WHAT YOU WILL DO: The records follow. Transcribe only the lines from the line containing "This screenshot has width=1023, height=1643." through the end, both ends included, and leave out the pictures.

(DATA FOR REVIEW Opens)

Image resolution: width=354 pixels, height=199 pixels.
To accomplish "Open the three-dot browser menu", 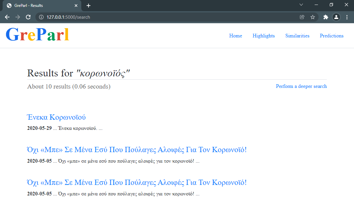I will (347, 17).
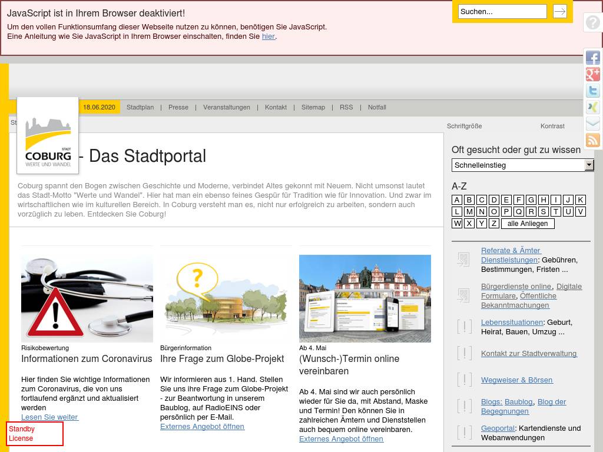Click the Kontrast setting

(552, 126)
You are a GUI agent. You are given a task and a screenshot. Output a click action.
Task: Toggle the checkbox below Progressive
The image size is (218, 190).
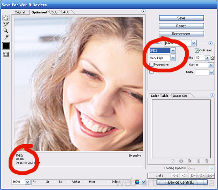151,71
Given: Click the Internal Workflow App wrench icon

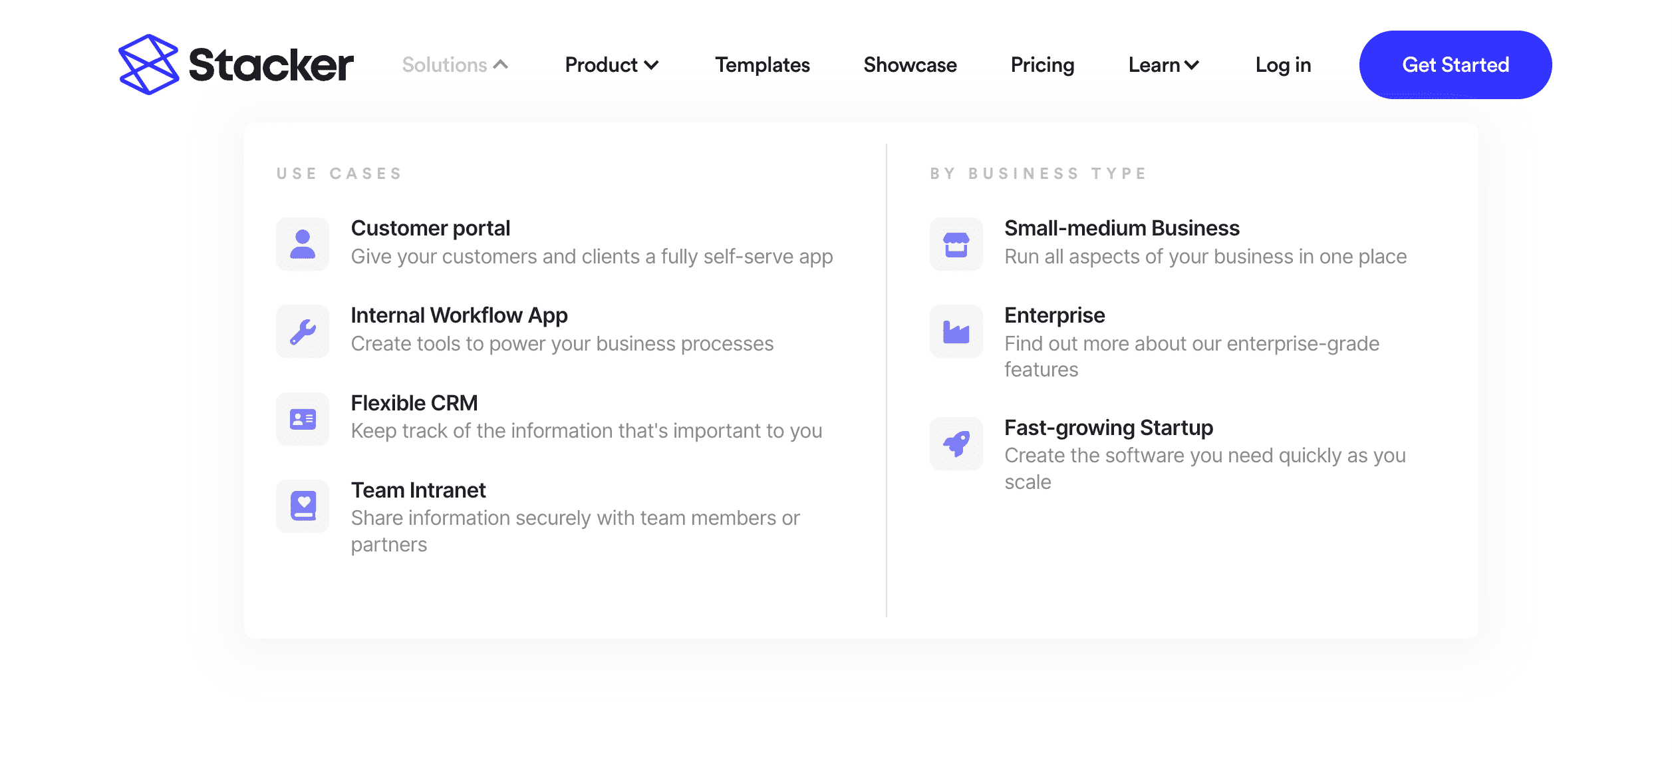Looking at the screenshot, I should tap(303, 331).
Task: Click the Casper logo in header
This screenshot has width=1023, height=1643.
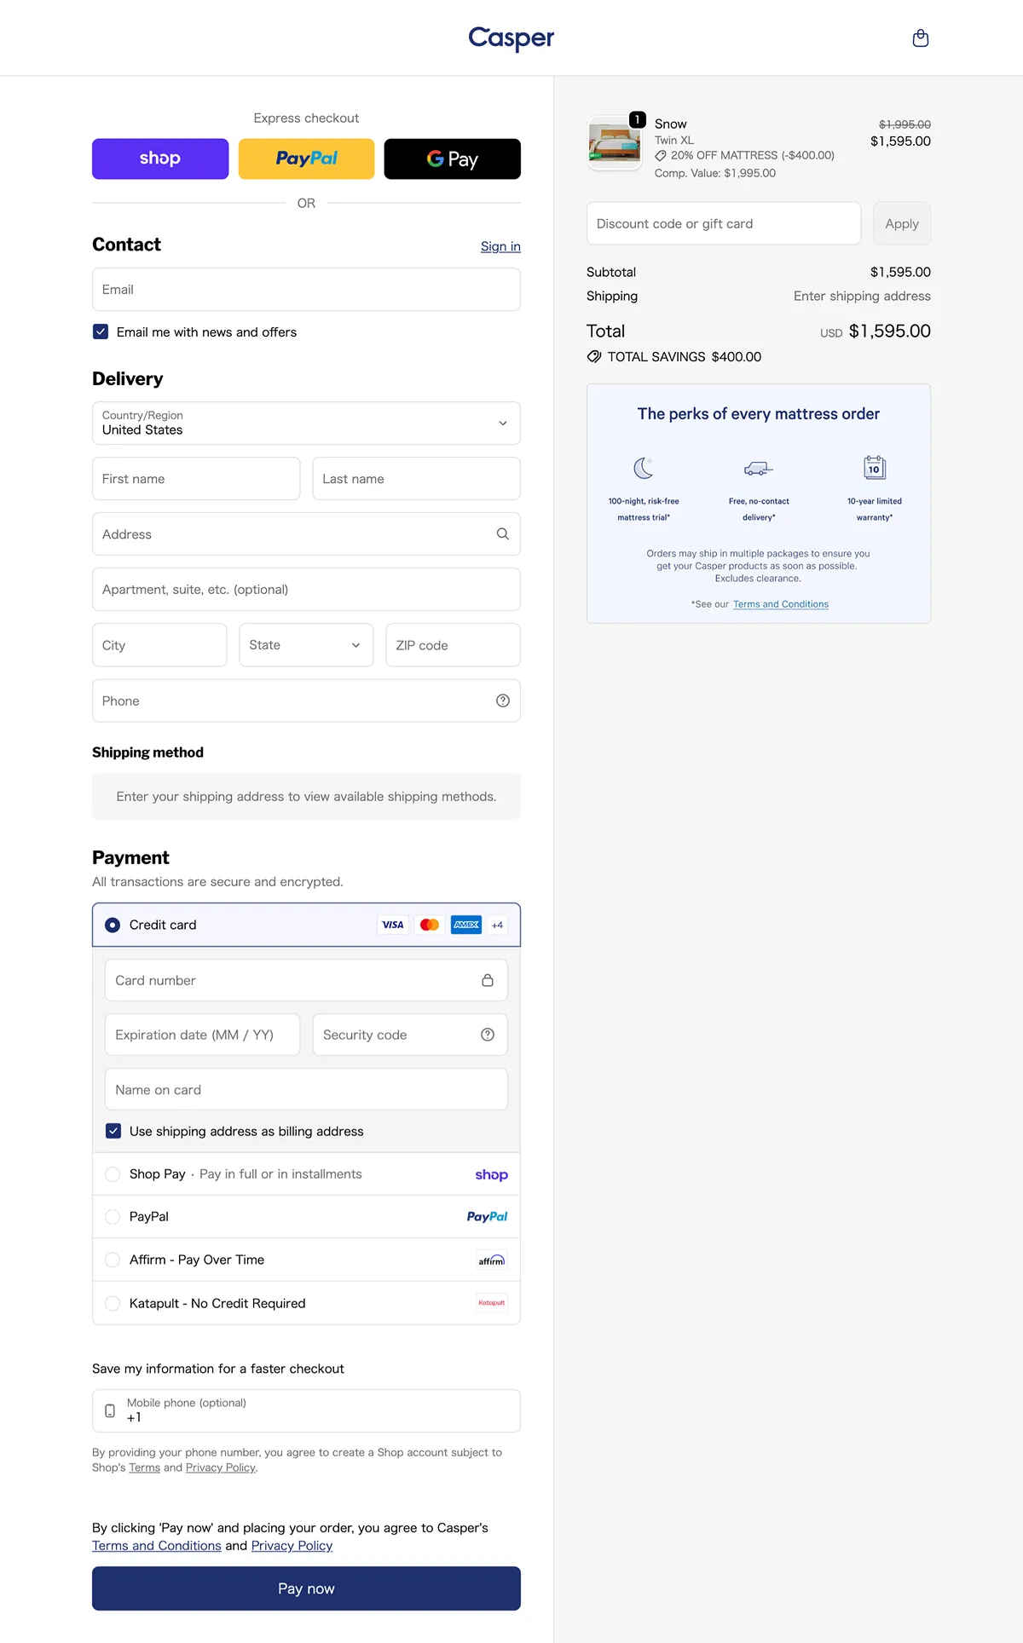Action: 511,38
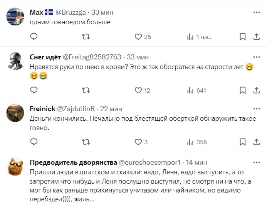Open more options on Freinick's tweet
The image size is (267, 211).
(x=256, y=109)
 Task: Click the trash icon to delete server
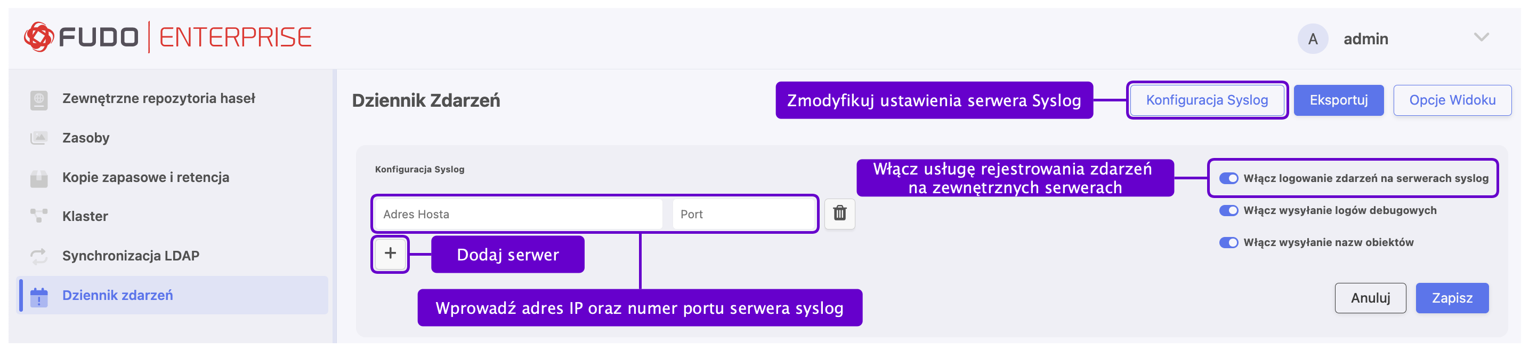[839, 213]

(DATA FOR REVIEW Closes)

RESPONSE AREA:
This screenshot has width=1023, height=1643.
Action: 511,38
Open more options on Freinick's tweet
The image size is (267, 211).
(x=256, y=109)
 Task: Click the trash icon to delete server
[839, 213]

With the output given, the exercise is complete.